After reviewing trends relating to income, expenditure and assets in both the wider sector and in the charity sector, the report makes a number of predictions for the sector.  One that has made the headlines is the potential for mergers and acquisitions.

“Certainly this theme of ‘there’s too many groups’ is one we hear often in the not-for-profit sector” says Sharon Torstonson.  “While there may be opportunities, it’s difficult to look from the outside in and say where this should happen.  For instance, I could point to Russley, Shirley, McLeans Island and Tai Tapu golf clubs, all registered charities, and suggest that they should merge, but as I know very little about golf there may be very good reasons that I don’t understand as to why not.  It’s the same with social service organisations and other fields in the charities sector.”
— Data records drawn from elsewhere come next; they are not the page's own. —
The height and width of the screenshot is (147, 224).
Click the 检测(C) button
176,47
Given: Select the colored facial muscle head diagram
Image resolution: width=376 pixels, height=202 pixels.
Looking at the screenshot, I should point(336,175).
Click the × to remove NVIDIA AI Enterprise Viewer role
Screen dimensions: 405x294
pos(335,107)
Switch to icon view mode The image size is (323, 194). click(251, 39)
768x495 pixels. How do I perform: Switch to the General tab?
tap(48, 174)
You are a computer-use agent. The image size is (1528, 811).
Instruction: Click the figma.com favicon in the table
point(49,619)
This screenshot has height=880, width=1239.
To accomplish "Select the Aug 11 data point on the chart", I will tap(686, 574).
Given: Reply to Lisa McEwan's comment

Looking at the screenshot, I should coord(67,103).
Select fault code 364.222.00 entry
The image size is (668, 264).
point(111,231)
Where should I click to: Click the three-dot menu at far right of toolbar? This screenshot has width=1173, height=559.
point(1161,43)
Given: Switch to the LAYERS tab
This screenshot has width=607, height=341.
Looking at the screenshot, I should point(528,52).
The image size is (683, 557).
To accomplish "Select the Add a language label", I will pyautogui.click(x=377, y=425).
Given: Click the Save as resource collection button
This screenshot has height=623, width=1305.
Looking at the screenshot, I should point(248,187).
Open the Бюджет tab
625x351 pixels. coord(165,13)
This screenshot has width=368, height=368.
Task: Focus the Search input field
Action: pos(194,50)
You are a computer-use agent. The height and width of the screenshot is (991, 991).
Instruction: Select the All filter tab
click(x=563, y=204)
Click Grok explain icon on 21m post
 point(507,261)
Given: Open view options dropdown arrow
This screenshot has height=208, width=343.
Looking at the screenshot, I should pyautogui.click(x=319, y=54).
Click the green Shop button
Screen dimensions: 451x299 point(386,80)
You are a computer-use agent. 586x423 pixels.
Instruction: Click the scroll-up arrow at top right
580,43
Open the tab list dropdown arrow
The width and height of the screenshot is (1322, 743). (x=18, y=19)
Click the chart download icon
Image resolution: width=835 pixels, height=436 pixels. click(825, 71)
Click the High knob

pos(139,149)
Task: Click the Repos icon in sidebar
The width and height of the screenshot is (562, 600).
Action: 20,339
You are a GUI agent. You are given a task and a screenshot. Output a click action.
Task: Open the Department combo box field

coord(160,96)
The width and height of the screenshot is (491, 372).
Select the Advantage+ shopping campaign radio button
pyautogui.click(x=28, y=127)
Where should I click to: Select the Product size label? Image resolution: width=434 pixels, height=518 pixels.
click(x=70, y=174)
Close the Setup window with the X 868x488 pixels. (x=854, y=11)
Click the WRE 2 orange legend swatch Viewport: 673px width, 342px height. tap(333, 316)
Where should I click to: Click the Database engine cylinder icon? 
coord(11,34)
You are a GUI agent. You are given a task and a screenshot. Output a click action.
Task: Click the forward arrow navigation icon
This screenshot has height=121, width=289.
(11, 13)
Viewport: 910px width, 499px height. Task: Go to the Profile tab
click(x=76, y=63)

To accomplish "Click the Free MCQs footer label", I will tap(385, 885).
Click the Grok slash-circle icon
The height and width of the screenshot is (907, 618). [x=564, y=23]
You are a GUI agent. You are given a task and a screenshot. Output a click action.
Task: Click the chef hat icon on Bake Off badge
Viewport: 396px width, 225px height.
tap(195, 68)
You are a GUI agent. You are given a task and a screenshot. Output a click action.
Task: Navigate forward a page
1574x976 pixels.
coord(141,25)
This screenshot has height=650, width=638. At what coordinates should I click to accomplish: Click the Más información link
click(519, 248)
Other valuable discussion in the report includes the potential of organisations to self-generate more income, the need for funders to be prepared to fund risk in order to foster innovation, and better availability and use of data.

“In spite of the reservations we have around whether figures and discussion apply to the wider not-for-profit sector or just the charities sector, SEWN really values the insights and analysis that this report contributes”, says Sharon Torstonson.  “We particularly appreciate the way that the report stresses the enormous value of the sector to our society’s wellbeing and applaud JBWere for this recognition.”